Exercise requirements: In the material below, the required lines run from the one containing "The image size is (1568, 437)." through the one containing "Click empty leaf". Copy those lines exactly, ends included, and nothing else.

Input:
________________________________________

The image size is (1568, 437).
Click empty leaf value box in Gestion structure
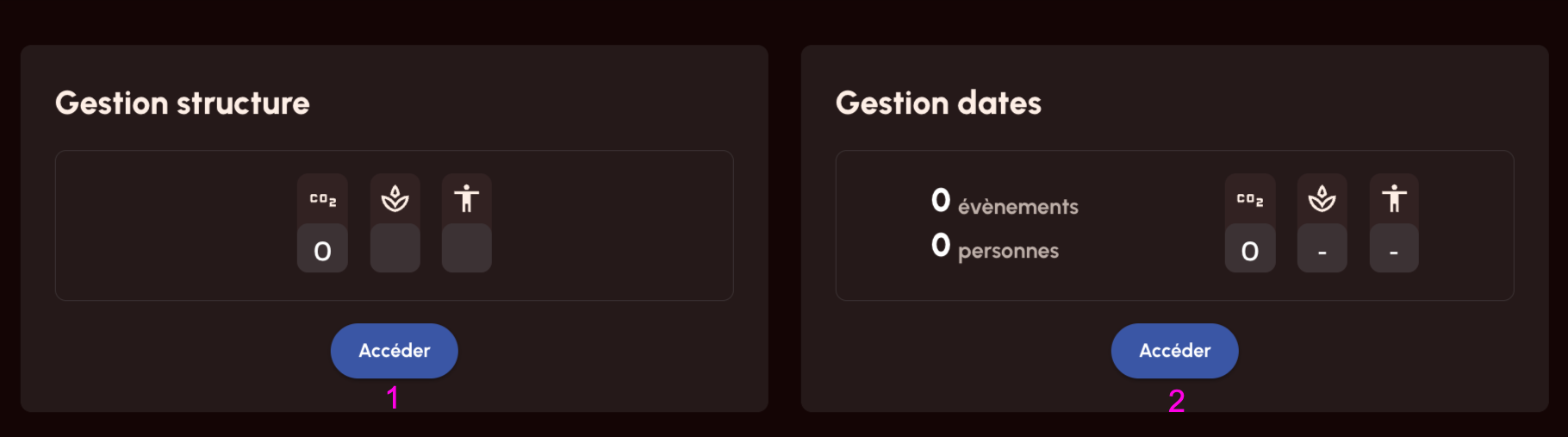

________________________________________

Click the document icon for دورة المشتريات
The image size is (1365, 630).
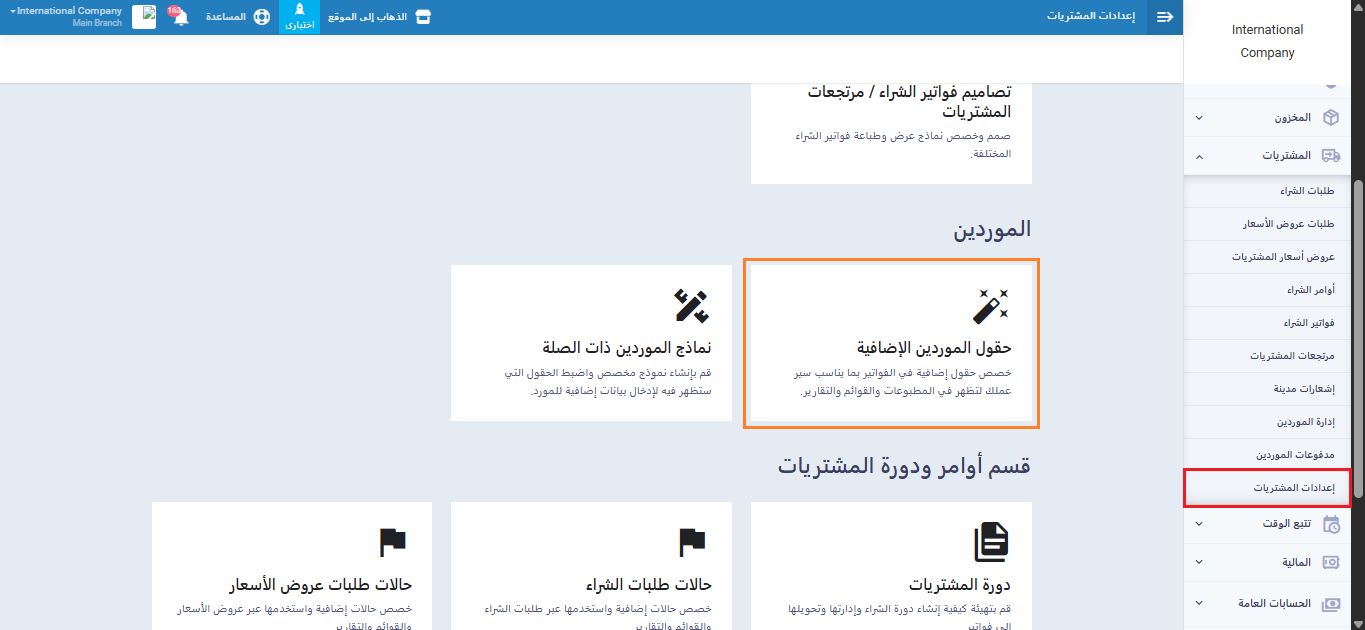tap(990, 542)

________________________________________

Problem solution:
The image size is (1568, 437).
Click empty leaf value box in Gestion structure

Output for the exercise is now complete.